By Gloria Dickie and Kate Abnett
(Reuters) – Europeans endured the hottest summer on record last year, with wildfires, floods and intense heatwaves hitting the continent, according to a report https://climate.copernicus.eu/esotc/2021 by EU scientists released Friday.
Summer temperatures were about 1 degree Celsius above the average over the past three decades, with Italy even recording temperatures of 48.8C – a provisional record for the whole of Europe.
A particularly bad heatwave in the Mediterranean helped to ignite severe wildfires which burned more than 800,000 hectares in countries including Greece, Turkey, and Italy. Meanwhile, record rainfall led to devastating floods across Belgium and western Germany that killed more than 200 people.
The report, published yearly by the EU’s Copernicus Climate Change Service (C3S), draws on satellite observations, on-site measurements, and computer models to provide an update on the state of the continent’s climate.
“We are facing a lot of challenges,” said Mauro Facchini, head of the Copernicus Unit at the EU.
He said the record 2021 temperatures and extreme weather outlined an urgent need for countries to slash their greenhouse gas emissions to avoid further heating that would unleash more destructive weather events.
Globally, the last seven years have been the warmest on record. Last year, however, was slightly cooler compared to recent years as temperatures were tempered by a La Nina weather pattern which cools sea temperatures in the north of the globe.
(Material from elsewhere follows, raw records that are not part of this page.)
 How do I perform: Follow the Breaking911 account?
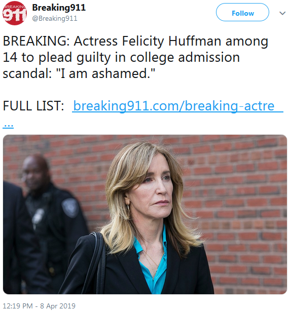tap(242, 12)
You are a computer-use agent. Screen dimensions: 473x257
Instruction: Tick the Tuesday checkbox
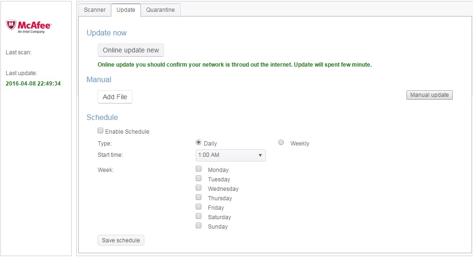pos(199,178)
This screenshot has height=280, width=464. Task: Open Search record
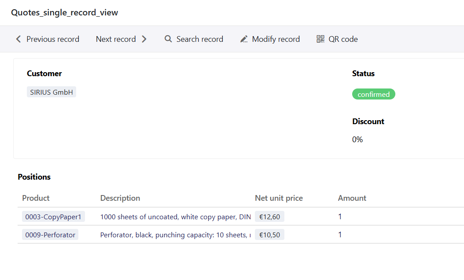(199, 39)
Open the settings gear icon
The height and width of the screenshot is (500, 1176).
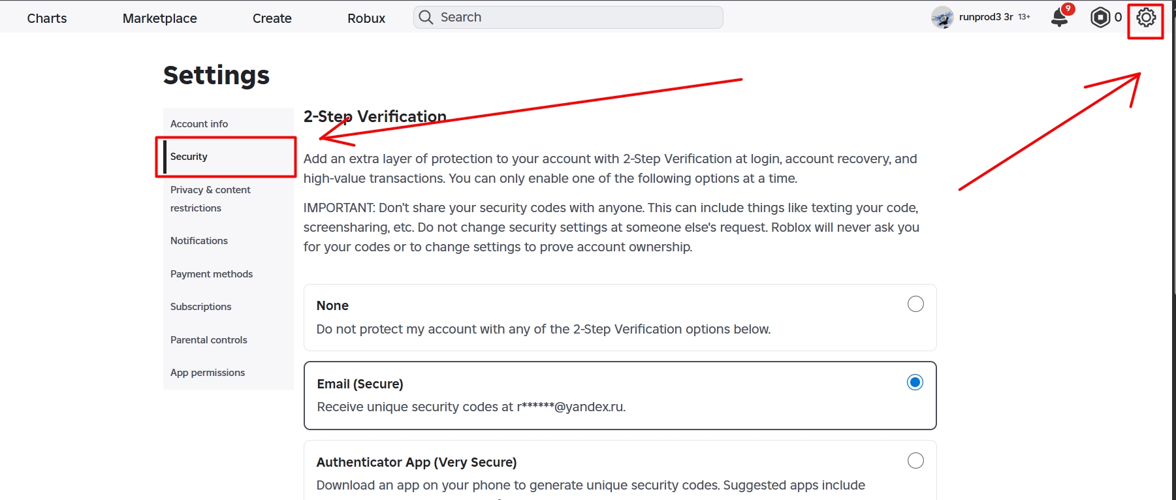tap(1146, 18)
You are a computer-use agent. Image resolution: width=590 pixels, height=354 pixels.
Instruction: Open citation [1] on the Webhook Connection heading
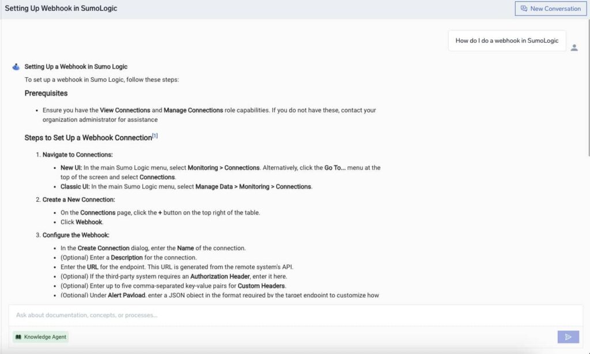click(154, 134)
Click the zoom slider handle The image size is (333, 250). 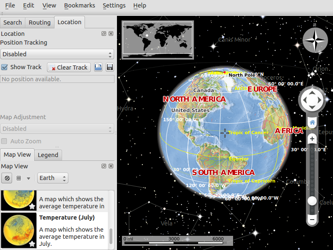point(312,201)
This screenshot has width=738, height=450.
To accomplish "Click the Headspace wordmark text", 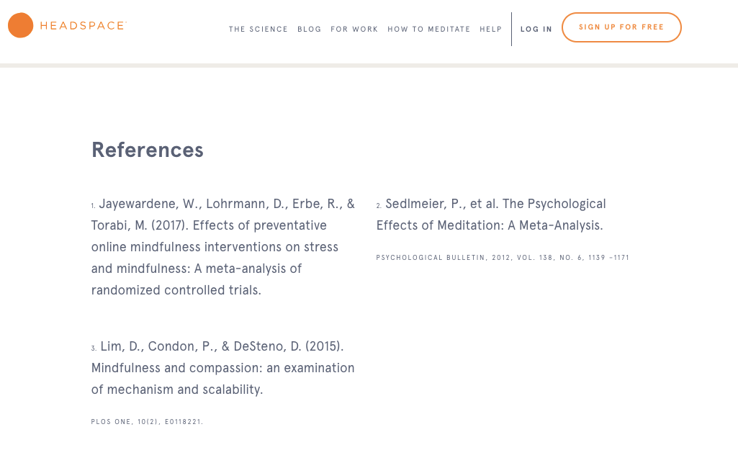I will pos(82,26).
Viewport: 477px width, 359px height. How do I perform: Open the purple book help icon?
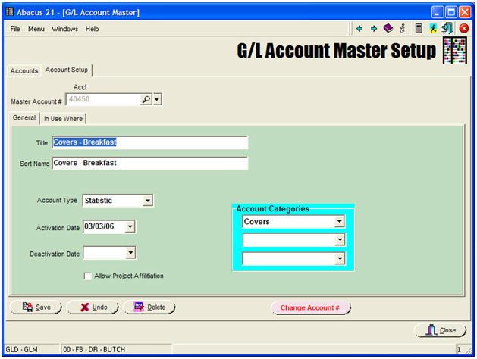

Though countries pledged under the 2015 Paris Agreement to limit global temperature rise to 1.5 degrees Celsius above pre industrial levels, most have failed to make sufficient progress and last year global CO2 emissions rebounded strongly following a temporary COVID-19 pandemic-induced dip.
Countries are already experiencing the consequences of inaction.
Climate scientists last year found that the disastrous flooding in western Europe last summer was made at least 20% more likely by climate change – reflecting a long-known principle that for every degree the atmosphere heats up, it can hold 7% more moisture, hiking the chance of heavy rain.
“This is one of the most visible and pronounced changes that we are seeing with global warming,” Wim Thiery, a climate scientist at Vrije Universiteit Brussel, told Reuters.
He said governments had made some progress in adapting to such events by creating natural flooding areas, but that cutting greenhouse gas emissions was the cheapest and most effective option to limit climate hazards.
The report also found that 2021 sea surface temperatures in parts of the Baltic and Mediterranean sea were the highest since satellite records began in the early 1990s. “Parts of the Baltic were 5 Celsius above average, which is quite a lot for (the ocean),” said Freja Vamborg, a senior climate scientist at C3S.